Personalised kitchen design: How can a kitchen change your life for the better?
Choosing a new kitchen is an exciting time and with a wealth of color, style and endless kitchen gadgets to choose from, who wouldn’t enjoy it?
Many people dream of buying a new kitchen; it might be you despair of a tired and worn kitchen and long for something more stylish and modern, or your existing kitchen is dark and dreary and you crave a brighter, cheerier space! However, aesthetics aside, there are other factors for consideration in order to realize your ideal kitchen and one such is your personal needs, lifestyle and habits. When meeting with a designer you should be sure to share these in order that your designer can gain an understanding of you are as an individual and reflect this in a kitchen design that is perfectly suited to you!
What follows is a summary of common personal choices or circumstances that often, and should, influence a personalized kitchen design:
• Small Kitchen Designs
It may be that kitchen space is restricted but any designer worth their salt should be able to design a suitable kitchen layout and style along with an abundance of kitchen storage solutions to help maximize on any small kitchen space. This might include a le mans corner unit to utilize otherwise dead corner space, or compact appliances, pop-up sockets and fold-out tables for additional work-surface area.
• How old are you?
They say 60 is the new 40, and whilst they may very true, if you fall into this former age group then realistically you should consider this within your new kitchen design and deliberately plan for a kitchen that will see you comfortably into your later years when you sadly might be less physically able than now. However, good planning will make life easier at any age so even without common age-related complaints such as back problems or arthritis then solutions such as raised dishwashers, ovens and eye-level microwaves that stop you bending, are a brilliant idea!

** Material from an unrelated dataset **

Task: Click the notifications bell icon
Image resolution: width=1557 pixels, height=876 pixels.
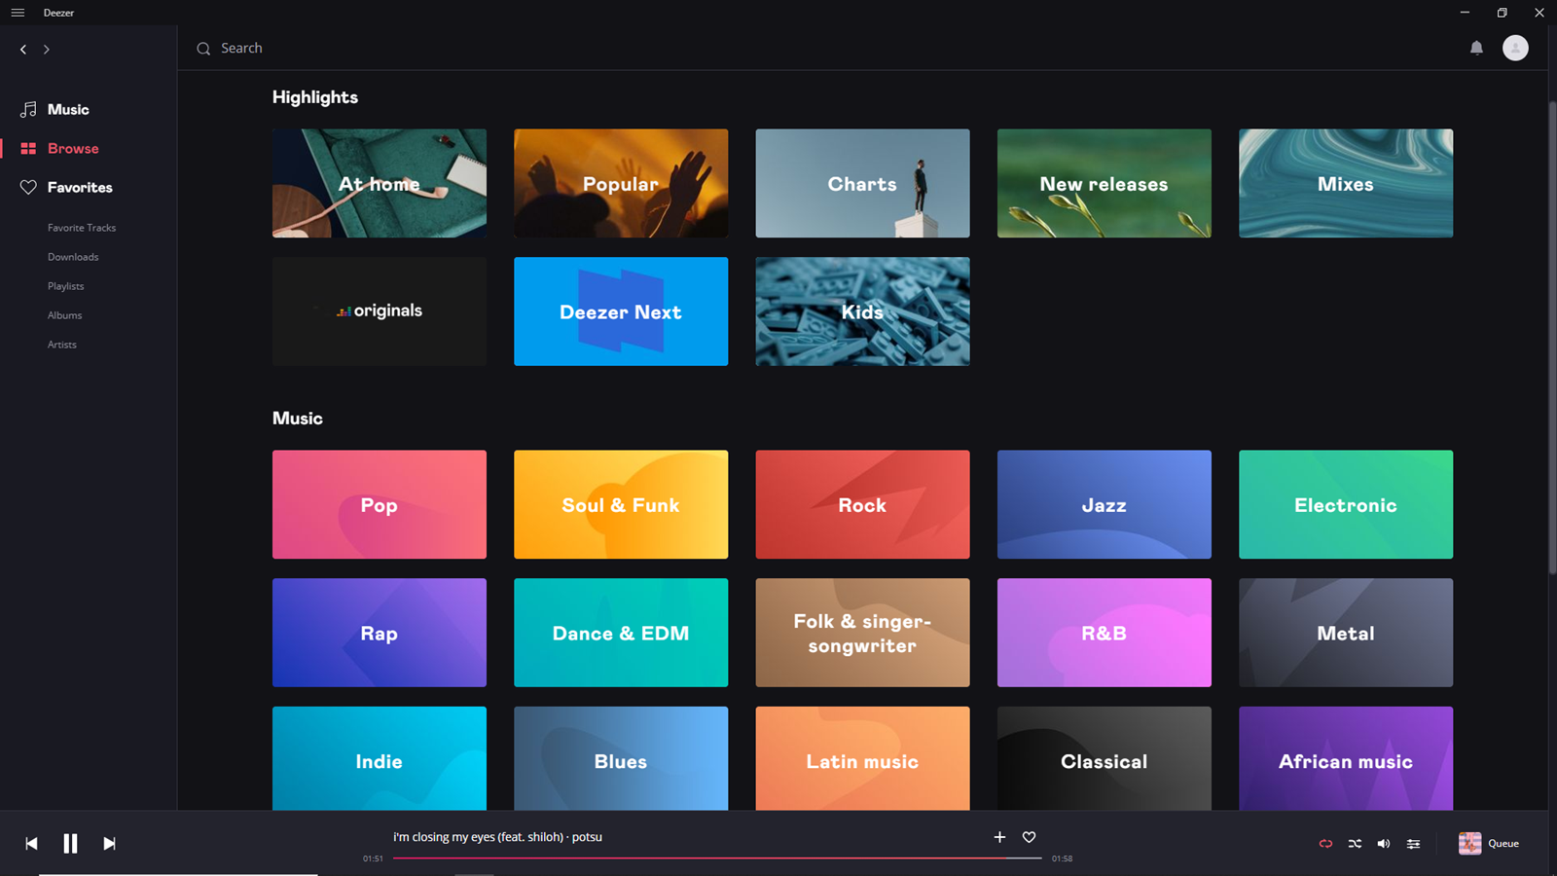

Other such innovations include pan drawers, corner solutions and low wall units, all of which ensure their content is both highly visible and easily accessible.

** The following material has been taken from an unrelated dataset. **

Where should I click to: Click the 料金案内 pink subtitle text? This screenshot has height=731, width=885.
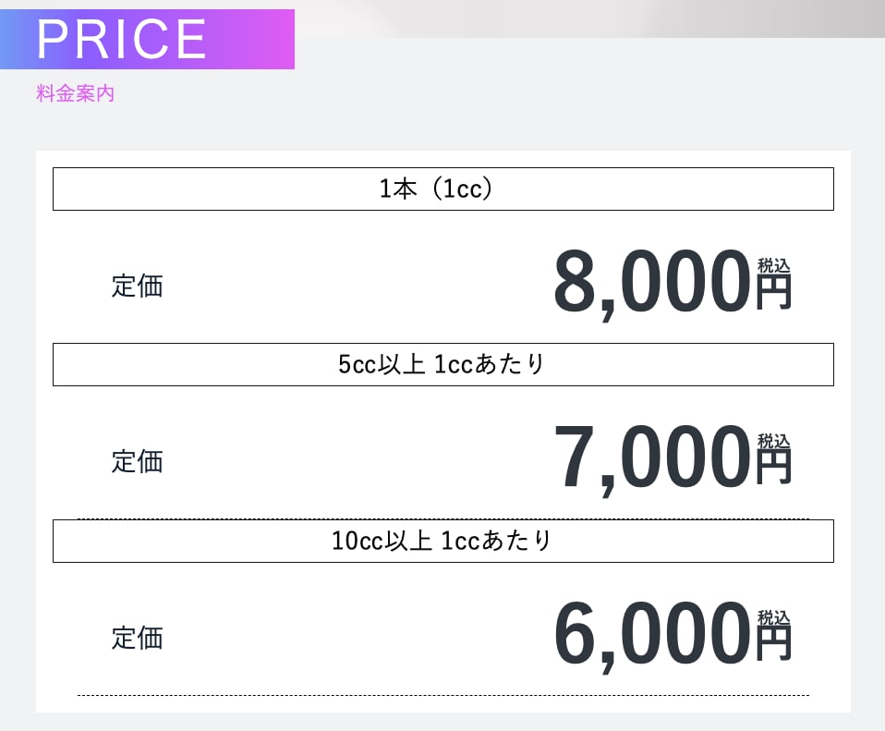point(75,93)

• Kitchens for the physically impaired
Similar to aging, living with any kind of physical impairment may be challenging at the best of times but certainly within a new kitchen design there is plenty that can be implemented in order to make life easier. As mentioned previously, back complaints can be assisted with raised appliances; wide passageways and low sink areas with space below will accommodate wheelchair users, as well as low level wall units, appliances and pop-up tables. Furthermore, unlike standard taps, pull out spray taps are easier to turn on, use and mean not having to lean over whilst doing the washing up.
• Kitchens and children
Child safety is at the forefront of any parents mind and quite rightly this should extends to the planning and decision making of a new kitchen. Statistics show that the kitchen is the place where most household accidents occur but the good news is there are lots of preventative measures; these include induction hobs which don’t get hot, child safety devices on hot taps and with flow rate options to avoid boiling water splashes, and safety catches on drawers and cupboards. Aside from safety you may also want a design that brings your family together ensuring the kitchen becomes the heart of your home; kitchen islands and breakfast bars work brilliantly for this as they are the perfect height to sit a high chair at, or as children get older ideal not just for cooking space, but also talking at and helping with homework.
• Kitchens and Pets
As a nation of animal lovers pets are often considered part of the family and as such they deservedly require attention within any new kitchen design; it may be you want to store your pet’s food separately from your own and so factor this into your design, under-counter housing for bedding can be built, or retractable spray taps are extremely practical if your kitchen sink is also the site for your dog or cats bath!
• Kitchens and religious beliefs
Religion is as personal as it gets and different faiths hold different beliefs but which are often (in their own ways) reflected in important customs relating to food and what to eat as well as how to store and cook it. For example a Jewish kitchen, or Kosher kitchen, cannot mix milk with meats, therefore any new kitchen appropriately designed should include x 2 dishwashers, x 2 sinks, and x 2 separate facilities for storage of each, along with separate cutlery and plates.
Without sharing such religious beliefs or any other personal choices, lifestyle, habits and needs that are important to you then your designer will not know to factor these into your new kitchen design, when the actuality is that they should have an impact! Talking to your designer to express your individuality is the best way for you to get the most from your new kitchen, personalizing it to suit your unique needs and resulting in a fantastic kitchen design that not only looks great but the practicality and functionality of which will change your life for the better!